• [AIM]: Please rewrite the lines from the first one through the line containing "Action: 858,15", requests included, and shift each coordinate in the answers by -45. Include only those lines and leave the pictures out.

--- DATA IN THIS EXERCISE ---

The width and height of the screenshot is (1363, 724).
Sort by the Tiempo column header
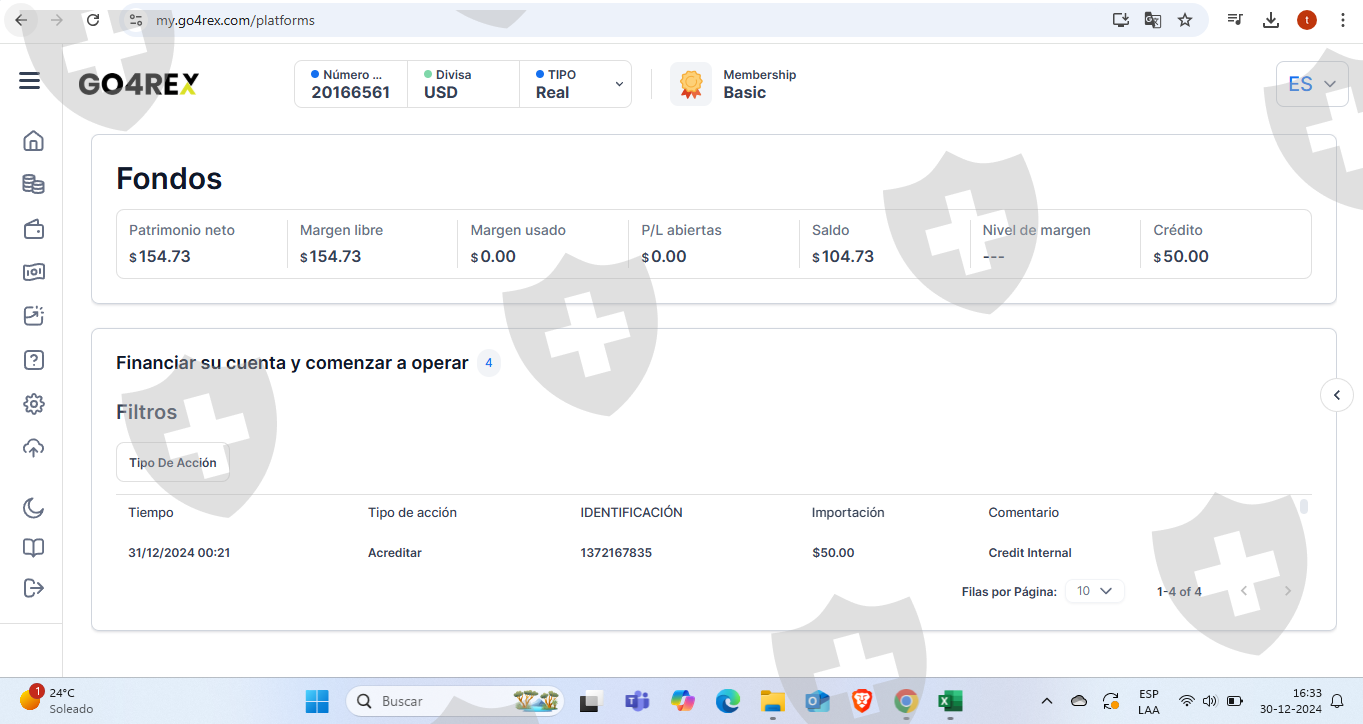click(x=151, y=512)
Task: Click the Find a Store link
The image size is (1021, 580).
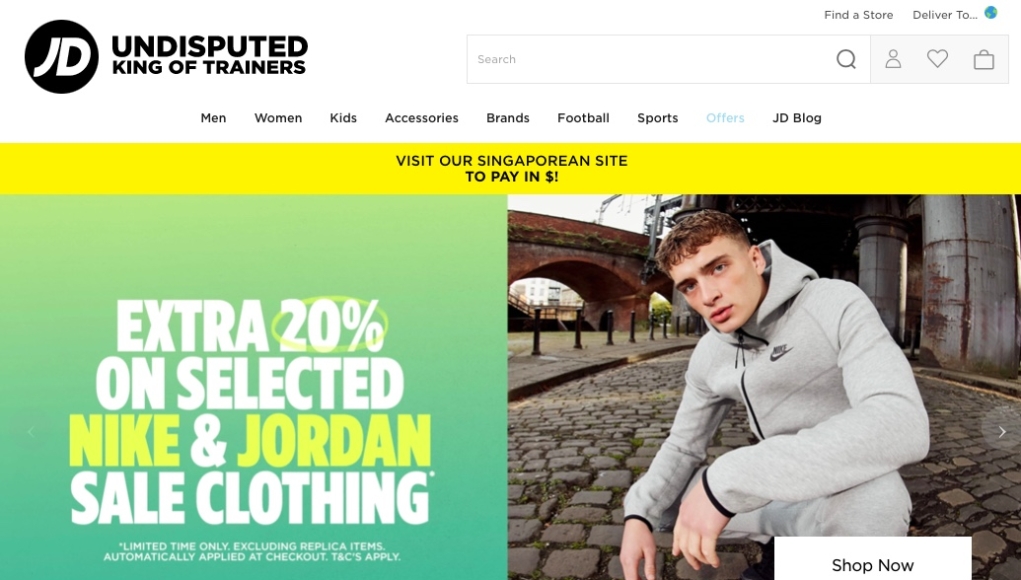Action: 858,15
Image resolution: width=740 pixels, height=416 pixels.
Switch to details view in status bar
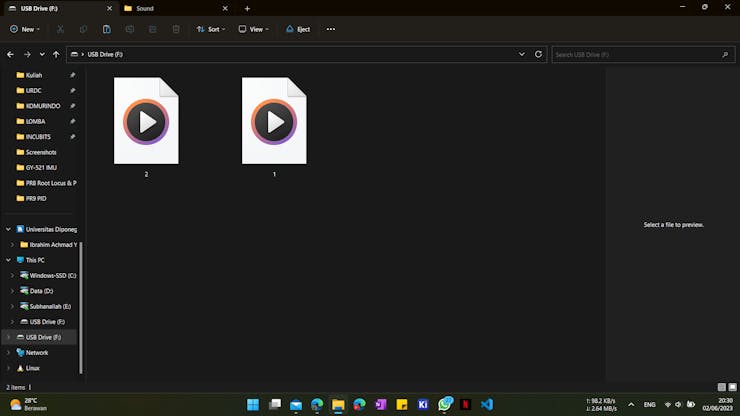721,387
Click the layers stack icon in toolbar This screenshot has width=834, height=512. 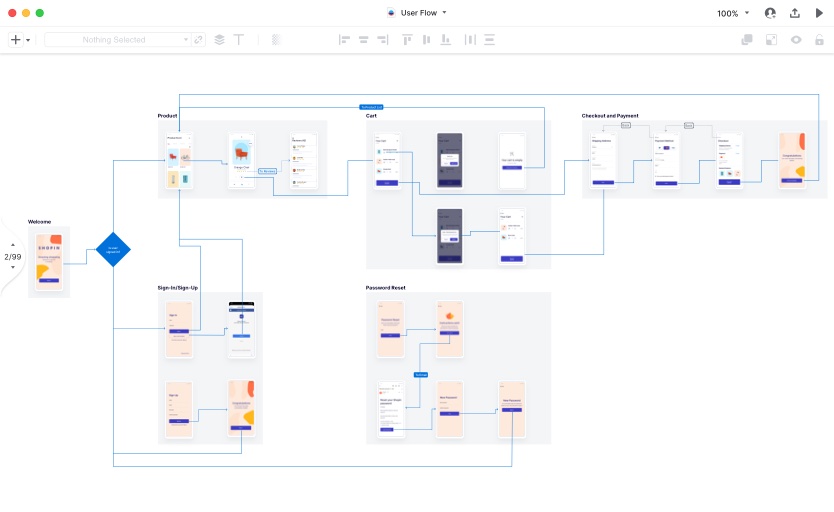219,40
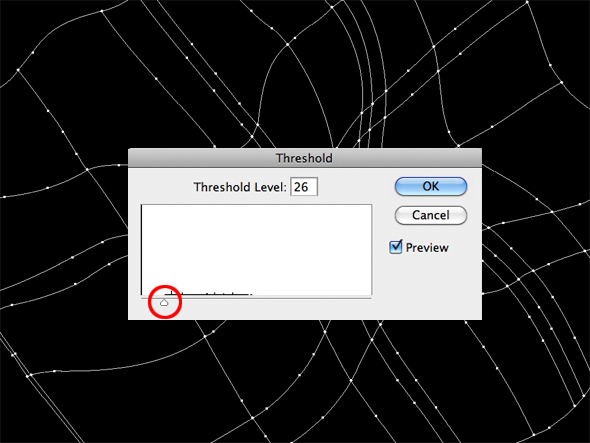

---

• [SOLUTION TO THE EXERCISE]:
The width and height of the screenshot is (1363, 724).
Sort by the Tiempo column header
click(x=106, y=467)
Task: Click the Find a Store link
The image size is (1021, 580).
Action: 813,-30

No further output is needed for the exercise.